Emboldened Hate Groups Flourish in Florida

 

(Map Courtesy of Southern Poverty Law Center)

 

By Jim Bleyer 

Organized “hate groups” are expanding in number and membership throughout the country with Florida one of the fastest growing states in this dubious regard.

Some of the 75 groups operate statewide while others confine their activities locally.  Hate groups cluster in Southeast Florida and the Tampa Bay area,  according to the Southern Poverty Law Center, the nation’s primary tracker of such statistics.

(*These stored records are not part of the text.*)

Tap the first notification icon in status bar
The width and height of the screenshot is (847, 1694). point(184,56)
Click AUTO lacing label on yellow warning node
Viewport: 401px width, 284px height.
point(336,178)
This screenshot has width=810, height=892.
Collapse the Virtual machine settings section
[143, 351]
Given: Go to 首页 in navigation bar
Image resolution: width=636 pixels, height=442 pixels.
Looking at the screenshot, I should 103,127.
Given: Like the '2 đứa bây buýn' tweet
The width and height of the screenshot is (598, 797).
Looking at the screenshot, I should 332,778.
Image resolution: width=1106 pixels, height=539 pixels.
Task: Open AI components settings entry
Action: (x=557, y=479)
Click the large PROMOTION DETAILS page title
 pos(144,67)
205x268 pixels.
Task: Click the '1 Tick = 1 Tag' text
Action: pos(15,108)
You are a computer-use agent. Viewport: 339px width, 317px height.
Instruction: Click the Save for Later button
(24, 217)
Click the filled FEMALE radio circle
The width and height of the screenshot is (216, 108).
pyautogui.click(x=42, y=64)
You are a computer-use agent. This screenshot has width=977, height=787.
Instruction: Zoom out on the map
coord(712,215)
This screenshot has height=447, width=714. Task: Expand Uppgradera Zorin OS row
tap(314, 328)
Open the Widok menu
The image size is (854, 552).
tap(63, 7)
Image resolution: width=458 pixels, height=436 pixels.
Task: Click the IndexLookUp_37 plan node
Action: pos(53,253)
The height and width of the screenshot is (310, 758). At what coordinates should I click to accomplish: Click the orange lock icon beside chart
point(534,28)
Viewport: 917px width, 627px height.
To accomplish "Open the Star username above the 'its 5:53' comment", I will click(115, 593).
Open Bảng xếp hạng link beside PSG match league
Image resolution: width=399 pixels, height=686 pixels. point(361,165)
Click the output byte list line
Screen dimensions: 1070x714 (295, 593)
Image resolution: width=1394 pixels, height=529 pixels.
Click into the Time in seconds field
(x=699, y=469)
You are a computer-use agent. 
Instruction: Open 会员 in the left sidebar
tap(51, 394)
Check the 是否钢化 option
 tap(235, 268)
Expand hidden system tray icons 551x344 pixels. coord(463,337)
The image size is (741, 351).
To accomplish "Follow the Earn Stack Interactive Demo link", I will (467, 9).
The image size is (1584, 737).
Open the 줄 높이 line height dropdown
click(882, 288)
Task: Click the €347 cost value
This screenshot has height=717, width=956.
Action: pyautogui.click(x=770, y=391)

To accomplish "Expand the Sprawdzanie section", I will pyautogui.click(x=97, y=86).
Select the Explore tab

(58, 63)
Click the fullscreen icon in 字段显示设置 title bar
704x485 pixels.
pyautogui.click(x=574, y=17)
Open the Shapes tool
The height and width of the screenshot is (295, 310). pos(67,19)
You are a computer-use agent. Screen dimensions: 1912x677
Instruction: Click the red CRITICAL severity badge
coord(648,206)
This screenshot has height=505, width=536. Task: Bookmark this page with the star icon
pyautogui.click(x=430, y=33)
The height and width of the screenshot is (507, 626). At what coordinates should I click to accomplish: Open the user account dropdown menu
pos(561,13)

Some of the bad actors called out by the SPLC in Tampa Bay: the Proud Boys, a burgeoning far right, neo-fascist organization that admits only men as members and promotes political violence, has one of four Florida chapters here; the American Freedom Party, a “third position” political party that  promotes white nationalism; Straight Way and More (Venice), considered anti-Muslim; Identity Evropa, an American neo-nazi and white supremacist organization established in March 2016.

The Nation of Islam,  a black supremacist and anti-Semitic organization, has seven chapters in Florida including two in Tampa and St. Petersburg and two in Ft. Lauderdale and Miami.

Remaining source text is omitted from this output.